• [What you need to do]:
Leaving out all images, write out the records that follow exactly.

• [Input records]:
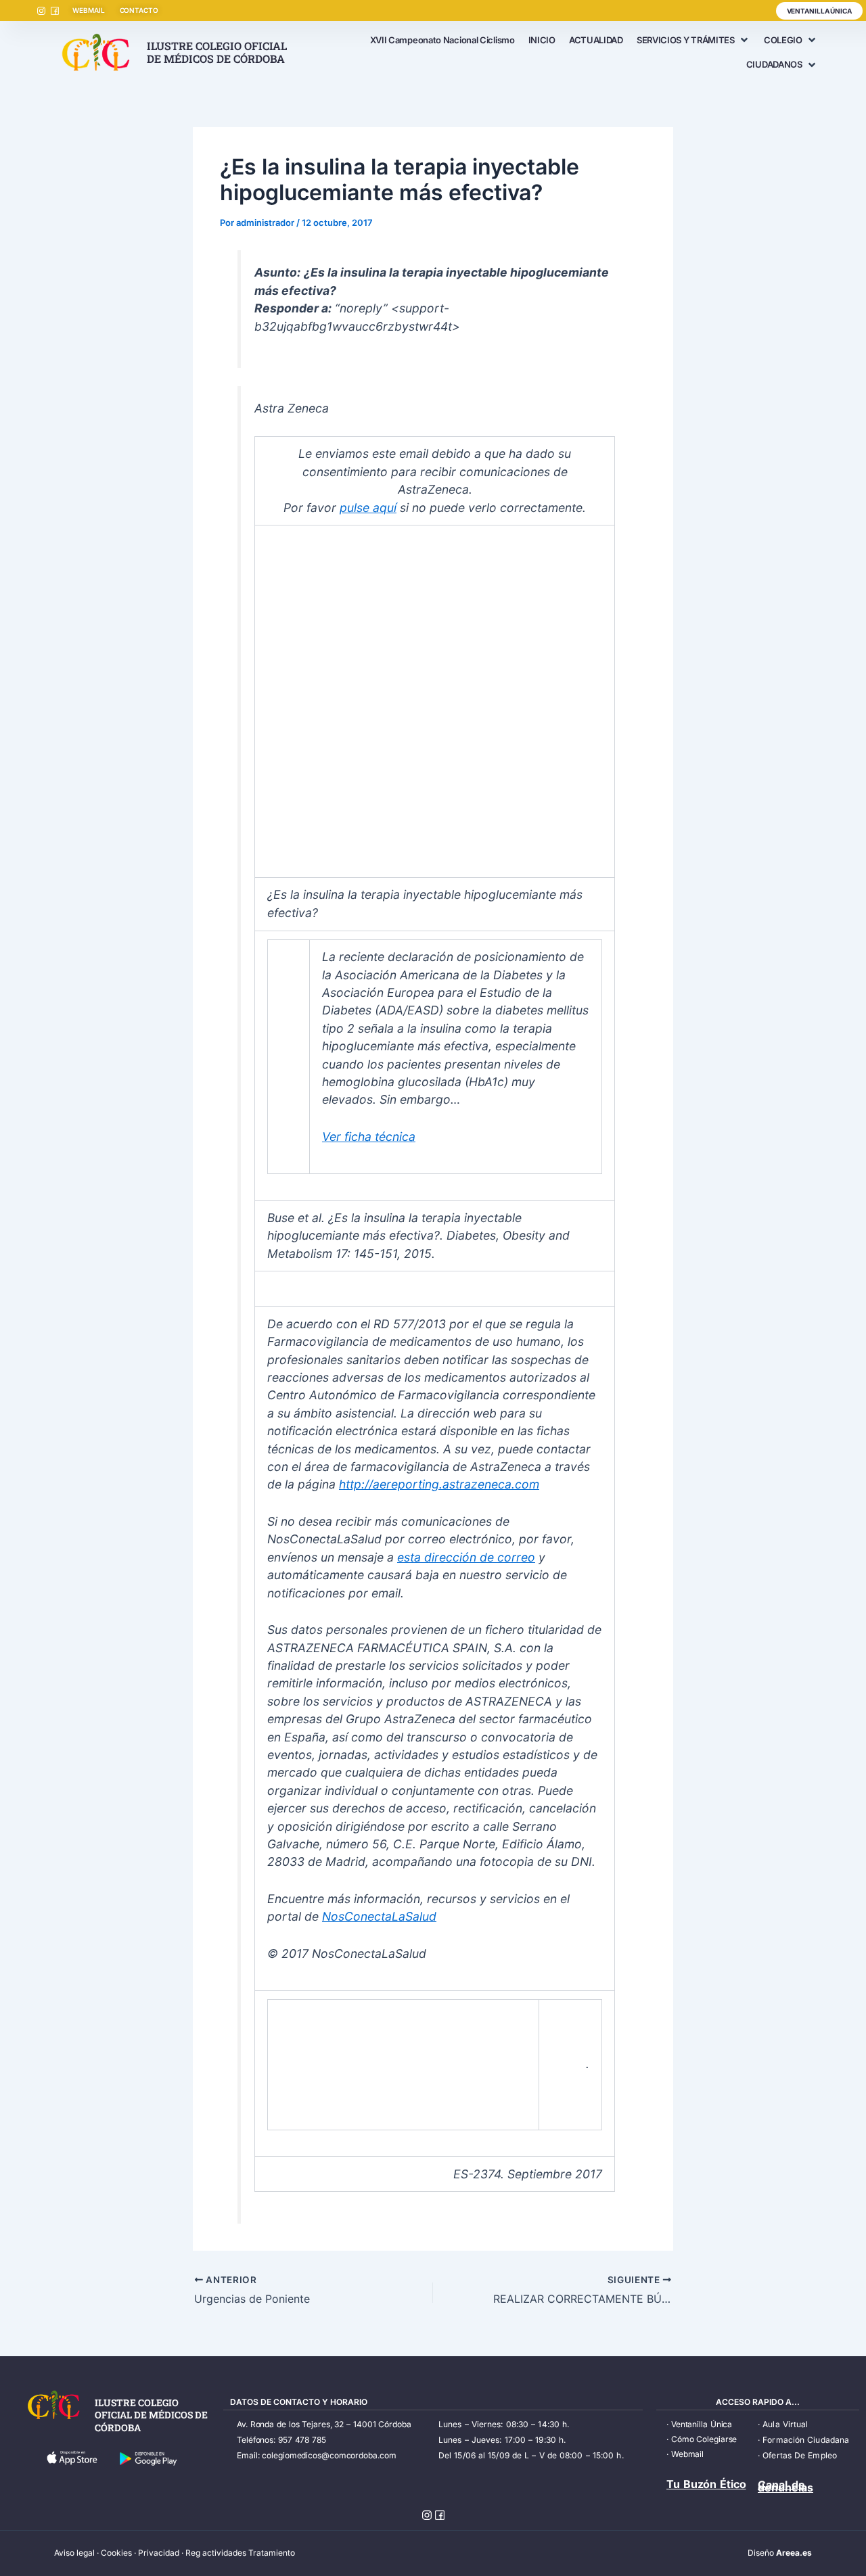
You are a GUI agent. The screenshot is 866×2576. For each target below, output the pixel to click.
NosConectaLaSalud (379, 1916)
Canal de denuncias (785, 2486)
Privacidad (158, 2553)
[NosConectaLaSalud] (336, 2064)
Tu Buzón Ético (706, 2484)
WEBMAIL (88, 10)
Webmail (687, 2454)
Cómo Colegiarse (704, 2439)
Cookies (116, 2553)
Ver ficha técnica (368, 1136)
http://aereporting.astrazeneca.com (439, 1484)
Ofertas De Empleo (799, 2455)
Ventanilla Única (701, 2424)
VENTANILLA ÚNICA (819, 10)
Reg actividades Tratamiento (240, 2553)
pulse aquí (368, 507)
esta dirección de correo (466, 1557)
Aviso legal (74, 2553)
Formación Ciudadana (805, 2440)
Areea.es (794, 2553)
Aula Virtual (785, 2424)
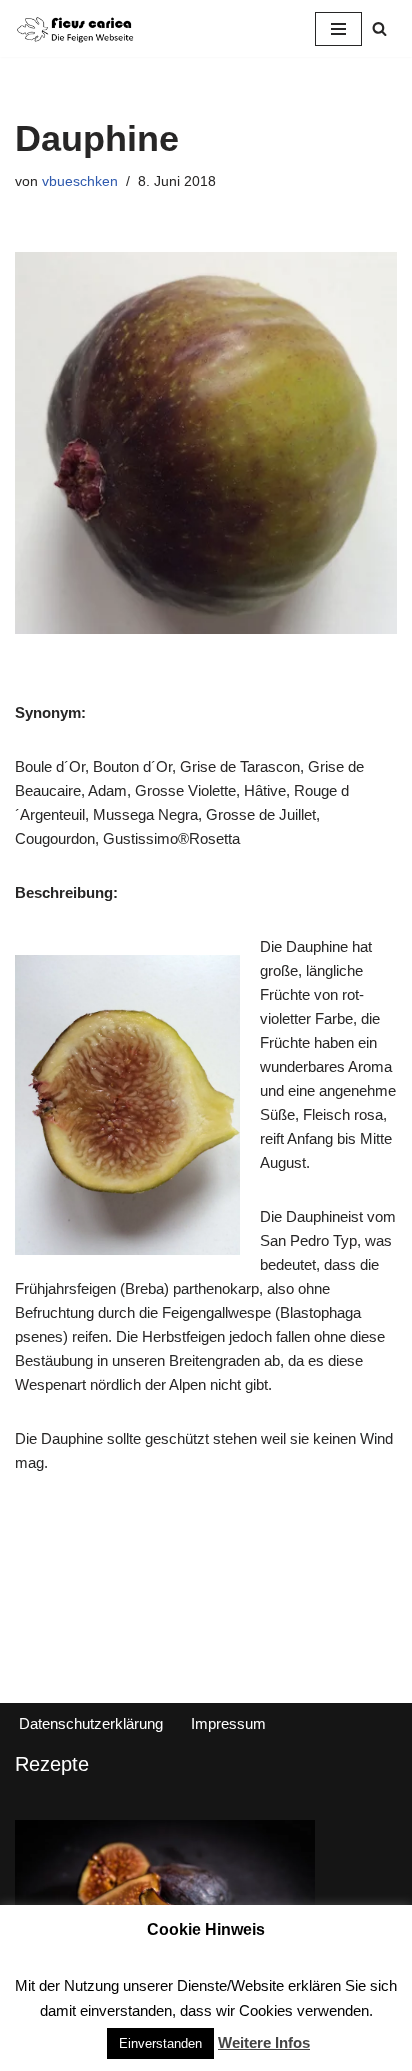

• [Task solution]:
You are a GUI agent. The screenshot is 866×2576. For each target below, output the pixel to click.
NosConectaLaSalud (379, 1916)
Canal de denuncias (785, 2486)
Privacidad (158, 2553)
[NosConectaLaSalud] (336, 2064)
Tu Buzón Ético (706, 2484)
WEBMAIL (88, 10)
Webmail (687, 2454)
Cómo Colegiarse (704, 2439)
Cookies (116, 2553)
Ver ficha técnica (368, 1136)
http://aereporting.astrazeneca.com (439, 1484)
Ofertas De Empleo (799, 2455)
Ventanilla Única (701, 2424)
VENTANILLA ÚNICA (819, 10)
Reg actividades Tratamiento (240, 2553)
pulse aquí (368, 507)
esta dirección de correo (466, 1557)
Aviso legal (74, 2553)
Formación Ciudadana (805, 2440)
Areea.es (794, 2553)
Aula Virtual (785, 2424)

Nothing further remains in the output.